#### Input data:
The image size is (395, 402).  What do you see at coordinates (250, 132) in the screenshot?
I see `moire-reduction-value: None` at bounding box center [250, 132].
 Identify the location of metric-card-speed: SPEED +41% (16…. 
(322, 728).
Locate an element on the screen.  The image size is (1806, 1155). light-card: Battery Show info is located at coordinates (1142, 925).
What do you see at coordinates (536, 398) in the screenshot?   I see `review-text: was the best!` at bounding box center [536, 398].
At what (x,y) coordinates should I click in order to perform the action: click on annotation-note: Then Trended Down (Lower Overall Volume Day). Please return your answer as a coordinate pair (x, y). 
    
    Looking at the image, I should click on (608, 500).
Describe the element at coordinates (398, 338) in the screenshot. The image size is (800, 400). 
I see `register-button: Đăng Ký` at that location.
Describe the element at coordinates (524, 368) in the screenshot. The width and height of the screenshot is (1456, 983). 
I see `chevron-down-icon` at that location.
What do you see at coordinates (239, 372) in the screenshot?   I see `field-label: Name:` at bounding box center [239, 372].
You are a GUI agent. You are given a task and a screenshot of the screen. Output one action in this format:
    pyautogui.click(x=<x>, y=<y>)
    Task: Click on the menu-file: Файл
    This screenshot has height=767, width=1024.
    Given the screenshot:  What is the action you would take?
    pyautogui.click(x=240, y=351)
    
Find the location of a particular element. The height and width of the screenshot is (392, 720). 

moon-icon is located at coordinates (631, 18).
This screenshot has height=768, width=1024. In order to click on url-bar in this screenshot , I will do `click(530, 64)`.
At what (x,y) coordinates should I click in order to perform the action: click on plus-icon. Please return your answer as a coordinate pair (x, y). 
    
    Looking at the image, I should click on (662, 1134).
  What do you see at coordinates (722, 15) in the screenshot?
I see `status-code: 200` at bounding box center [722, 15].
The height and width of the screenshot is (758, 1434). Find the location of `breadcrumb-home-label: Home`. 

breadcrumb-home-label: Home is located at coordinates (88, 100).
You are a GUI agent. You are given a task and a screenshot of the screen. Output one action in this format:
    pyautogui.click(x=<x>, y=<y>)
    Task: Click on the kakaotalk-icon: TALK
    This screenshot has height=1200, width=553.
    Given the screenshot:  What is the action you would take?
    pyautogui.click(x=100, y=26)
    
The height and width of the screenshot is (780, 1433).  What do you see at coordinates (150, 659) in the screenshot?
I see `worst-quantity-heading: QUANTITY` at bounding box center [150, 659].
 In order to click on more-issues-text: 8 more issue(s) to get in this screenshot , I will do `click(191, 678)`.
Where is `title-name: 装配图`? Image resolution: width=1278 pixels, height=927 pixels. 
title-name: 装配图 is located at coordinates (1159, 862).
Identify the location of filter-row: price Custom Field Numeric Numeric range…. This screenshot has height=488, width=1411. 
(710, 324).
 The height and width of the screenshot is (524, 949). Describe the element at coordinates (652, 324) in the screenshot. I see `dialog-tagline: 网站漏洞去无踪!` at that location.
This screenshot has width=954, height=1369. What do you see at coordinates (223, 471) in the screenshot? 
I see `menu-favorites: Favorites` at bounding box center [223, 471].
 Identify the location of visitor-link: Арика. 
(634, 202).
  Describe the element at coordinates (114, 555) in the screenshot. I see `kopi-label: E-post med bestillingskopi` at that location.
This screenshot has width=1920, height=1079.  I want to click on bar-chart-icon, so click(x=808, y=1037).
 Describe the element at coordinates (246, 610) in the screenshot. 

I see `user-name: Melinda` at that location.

#### Exercise:
From the entries above, copy each line in which the string "size" appears, matching its capitalization exactly.

#### Response area:
The image size is (395, 402).  What do you see at coordinates (250, 132) in the screenshot?
Locate an element on the screen.  The image size is (1806, 1155). light-card: Battery Show info is located at coordinates (1142, 925).
Describe the element at coordinates (398, 338) in the screenshot. The image size is (800, 400). 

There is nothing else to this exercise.